Locate every line in the entries below that contains the word "should", and copy each such line in full.

● ● ●

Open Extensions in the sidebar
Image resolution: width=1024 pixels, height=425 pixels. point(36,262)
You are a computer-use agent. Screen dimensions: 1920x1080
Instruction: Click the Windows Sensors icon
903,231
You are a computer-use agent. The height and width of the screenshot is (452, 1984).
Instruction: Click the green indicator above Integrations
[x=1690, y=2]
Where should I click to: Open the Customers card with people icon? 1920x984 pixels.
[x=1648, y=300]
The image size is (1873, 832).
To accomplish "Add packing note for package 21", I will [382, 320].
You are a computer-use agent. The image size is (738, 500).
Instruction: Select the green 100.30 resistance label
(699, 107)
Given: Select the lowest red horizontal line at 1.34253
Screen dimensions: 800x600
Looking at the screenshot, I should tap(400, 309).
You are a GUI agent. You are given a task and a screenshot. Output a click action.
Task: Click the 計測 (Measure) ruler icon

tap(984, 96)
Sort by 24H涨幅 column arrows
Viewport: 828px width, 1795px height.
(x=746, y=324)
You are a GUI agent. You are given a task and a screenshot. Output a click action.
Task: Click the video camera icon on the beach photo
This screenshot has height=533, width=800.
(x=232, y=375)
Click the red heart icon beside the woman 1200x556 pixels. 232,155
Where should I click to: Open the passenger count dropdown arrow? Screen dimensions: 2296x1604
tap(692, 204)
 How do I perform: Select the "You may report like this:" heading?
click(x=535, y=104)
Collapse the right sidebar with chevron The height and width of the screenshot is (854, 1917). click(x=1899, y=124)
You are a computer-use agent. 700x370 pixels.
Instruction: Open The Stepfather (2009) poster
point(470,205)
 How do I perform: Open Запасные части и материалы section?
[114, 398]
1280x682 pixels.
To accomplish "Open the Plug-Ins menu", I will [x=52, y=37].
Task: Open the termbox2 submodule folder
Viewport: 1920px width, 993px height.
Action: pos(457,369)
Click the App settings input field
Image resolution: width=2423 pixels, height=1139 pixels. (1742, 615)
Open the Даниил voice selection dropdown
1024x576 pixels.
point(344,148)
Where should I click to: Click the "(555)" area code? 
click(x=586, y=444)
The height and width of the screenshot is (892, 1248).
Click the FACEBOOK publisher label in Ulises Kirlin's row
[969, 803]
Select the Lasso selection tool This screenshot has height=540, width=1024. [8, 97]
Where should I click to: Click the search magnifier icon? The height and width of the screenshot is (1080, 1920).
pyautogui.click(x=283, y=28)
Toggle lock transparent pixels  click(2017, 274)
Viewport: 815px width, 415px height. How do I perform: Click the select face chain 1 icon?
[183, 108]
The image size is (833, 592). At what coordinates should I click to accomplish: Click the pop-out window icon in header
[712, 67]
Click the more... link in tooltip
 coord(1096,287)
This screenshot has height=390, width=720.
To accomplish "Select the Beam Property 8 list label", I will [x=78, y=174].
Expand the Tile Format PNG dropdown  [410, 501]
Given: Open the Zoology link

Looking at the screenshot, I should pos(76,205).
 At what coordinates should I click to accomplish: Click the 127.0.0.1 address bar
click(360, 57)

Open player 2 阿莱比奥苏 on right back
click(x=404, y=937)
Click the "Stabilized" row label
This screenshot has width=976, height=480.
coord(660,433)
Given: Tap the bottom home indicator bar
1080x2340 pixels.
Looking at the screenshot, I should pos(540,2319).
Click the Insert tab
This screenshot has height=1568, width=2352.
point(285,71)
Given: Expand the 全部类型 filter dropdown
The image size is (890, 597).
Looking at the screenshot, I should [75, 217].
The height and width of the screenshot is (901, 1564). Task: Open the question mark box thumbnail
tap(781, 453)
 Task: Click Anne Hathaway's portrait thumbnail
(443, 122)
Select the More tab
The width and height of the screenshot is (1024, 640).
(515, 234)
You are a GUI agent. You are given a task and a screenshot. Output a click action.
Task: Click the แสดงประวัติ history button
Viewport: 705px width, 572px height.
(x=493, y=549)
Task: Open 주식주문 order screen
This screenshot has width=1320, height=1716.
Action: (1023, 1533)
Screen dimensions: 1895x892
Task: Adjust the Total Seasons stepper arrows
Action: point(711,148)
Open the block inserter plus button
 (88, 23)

● ● ●

» **RESULT OF THE TASK**:
Where should I click to: Open the Customers card with people icon? 1920x984 pixels.
Looking at the screenshot, I should tap(400, 309).
Where should I click to: Open the passenger count dropdown arrow? Screen dimensions: 2296x1604
Where should I click to: Click the "(555)" area code? 
Where should I click to: Click the search magnifier icon? The height and width of the screenshot is (1080, 1920).
The image size is (833, 592). At what coordinates should I click to accomplish: Click the pop-out window icon in header
Looking at the screenshot, I should pos(76,205).
 At what coordinates should I click to accomplish: Click the 127.0.0.1 address bar
Looking at the screenshot, I should pos(540,2319).
Looking at the screenshot, I should [75, 217].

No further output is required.